* Page text:
= = =
Division 3—Circumstances in which trial or retrial of offence will not offend against rules of double jeopardy

336—Retrial of relevant offence of which person previously acquitted where acquittal tainted

(1) The Full Court may, on application by the Director of Public Prosecutions, order a person who has been acquitted of a relevant offence to be retried for the offence if the Court is satisfied that—

(a) the acquittal was tainted; and

(b) in the circumstances, it is likely that the new trial would be fair having regard to—

(i) the length of time since the relevant offence is alleged to have occurred; and

(ii) whether there has been any failure on the part of the police or prosecution to act with reasonable diligence or expedition with respect to the making of the application; and

(iii) any other matter that the Court considers relevant.

(2) An application under subsection (1) must be made within 28 days after—

(a) the person is charged with the relevant offence following the acquittal; or

(b) a warrant is issued for the person's arrest for the relevant offence following the acquittal.

(3) If the Full Court orders a person to be retried for an offence of which the person has been acquitted, the Court—

(a) must—

(i) quash the acquittal; or

(ii) remove the acquittal as a bar to the person being retried for the offence,

(as the case requires); and

(b) must make a suppression order under Part 8 of the Evidence Act 1929 forbidding the publication of specified material or material of a specified class if satisfied that the order is necessary to prevent prejudice to the administration of justice; and

(c) may make any other order that the Court thinks fit in the circumstances.

(4) The Director of Public Prosecutions may not, without the permission of the Full Court, present an information for the retrial of a person in respect of whom the Court has made an order under this section more than 2 months after the Court made the order.

(5) The Full Court should not give permission for the late presentation of an information for a retrial unless the Court is satisfied that, despite the period of time that has passed since the Court made the order for the retrial—

(a) the Director of Public Prosecutions has acted with reasonable expedition; and

(b) there is good and sufficient reason why the late presentation of the information should be allowed.

(6) If, more than 2 months after an order for the retrial of a person for a relevant offence was made under this section, an information for the retrial of the person for the offence has not been presented or has been withdrawn or quashed, the person may apply to the Full Court to set aside the order for the retrial and—

(a) to restore the acquittal that was quashed; or

(b) to restore the acquittal as a bar to the person being retried for the offence,

(as the case requires).
= = =
* Supplied information:
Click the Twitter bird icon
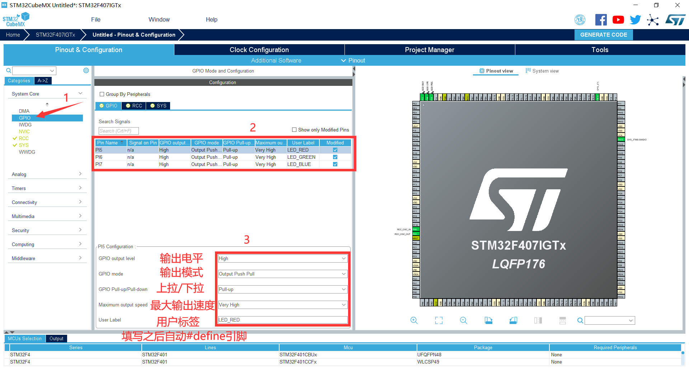This screenshot has height=370, width=689. click(635, 20)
= = =
Under the section on retrial after a tainted acquittal, within how many days must the Director of Public Prosecutions make the application?

Within 28 days after the person is charged with the relevant offence following the acquittal, or after a warrant is issued for the person's arrest for that offence.